Director Les Waters gives the play a pitch-perfect, deceptively simple staging. When Jordan Baker, the actor playing Dana H., enters and takes her seat center stage, we see a technician insert listening devices into her ears so that she can follow along with the recording. Supertitles explain that we are about to hear interviews with the real Dana H., noting the years the events happened and the interviews were conducted. This could not be more straightforward, more "real," and seems almost anti-theatrical. And yet it is eerily compelling as Baker begins to "speak" in the voice of Dana H. This, in fact, is not reality at all. Or is it? Whatever it is, it is pure theater.
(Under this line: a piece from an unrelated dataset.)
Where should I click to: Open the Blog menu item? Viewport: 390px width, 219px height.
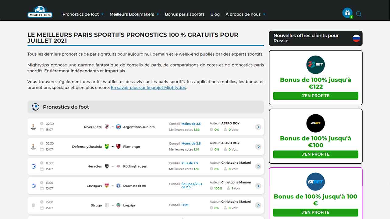coord(215,14)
Review: DANA H. at Berkeley Rep Recounts a Harrowing True Tale to Startlingly Theatrical Effect
Jordan Baker in Dana H. at Berkeley Rep dispassionately recounts the details of her abduction.

Baker is seated in what looks like a generic motel room somewhere in Florida, but the set is dimly lit only from the front and above, as though the performance, the "play," hasn't really commenced yet. It is only about ¾ of the way in, during a sequence that unnervingly shows how the darkest stains of our society can be wiped away in perfunctory fashion, that we finally get more dramatic theatrical lighting and sound effects. And then we're back to Dana alone in her chair, before she exits through the motel room door into a bright blue void.
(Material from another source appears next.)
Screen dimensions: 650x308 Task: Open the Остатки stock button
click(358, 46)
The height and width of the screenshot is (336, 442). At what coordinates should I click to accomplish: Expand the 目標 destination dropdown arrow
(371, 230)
I really can't say enough about the physical production. Andrew Boyce's set gives off a subtly unsettling vibe from the moment we enter the theater, with its pepto-bismol pink brick upstage wall interrupted by a baby-blue door and oatmeal curtains. Paul Toben's lighting cues, when they come, finally bring the room to three-dimensional life in a way that is both utilitarian and creepy. And the sound, by recent Tony Award winner Mikhail Fiksel for the Broadway production, is incredibly detailed and crucial throughout, as we are able to hear every whoosh of Dana's sleeve across the arm of her chair, every rustling of the papers in her lap, with recurring faint beeps to demarcate the splicing between excerpts.
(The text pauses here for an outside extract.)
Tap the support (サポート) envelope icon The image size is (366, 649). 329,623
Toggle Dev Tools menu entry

Jordan Baker as the title character has got her hands on a bravura role, and she knows it and runs with it. And what a highwire act it is! The actor must stay completely in time with the voice on the recording for the entirety of the play, including its mainly oddly-timed pauses, and with no visual cues to offer her guidance. Just as an exercise in concentration, I cannot imagine what it takes for an actor to pull that off. Which is not to imply that Baker ever seems to be a mere automaton. Oh, no, she seems utterly in the moment as she breathes life into her character. At the very beginning of the play, Baker's lip movements seemed to be just a tad off from the recording. A minute or so in, though, they were completely in synch. And after about five minutes, I was convinced that Baker's movements were actually cuing the recording, rather than the other way around. Very trippy. But by then I was beginning to call into question every element I was seeing onstage. Was Dana's story actually true? Was there even a real Dana H? What kind of playwright could possibly bring himself to create a work about such harrowing events endured by his own mother? Just what was/is their relationship? This is the kind of play that will keep you guessing, and re-evaluating, long after seeing it.

Earlier this week, when the fabulous Deidre O'Connell accepted her Tony Award for Best Actress in a Play for her portrayal of Dana H. in the recent Broadway production, she exhorted the audience to continue supporting "weird art." If this play is what she meant by that statement, well, then I'm all in.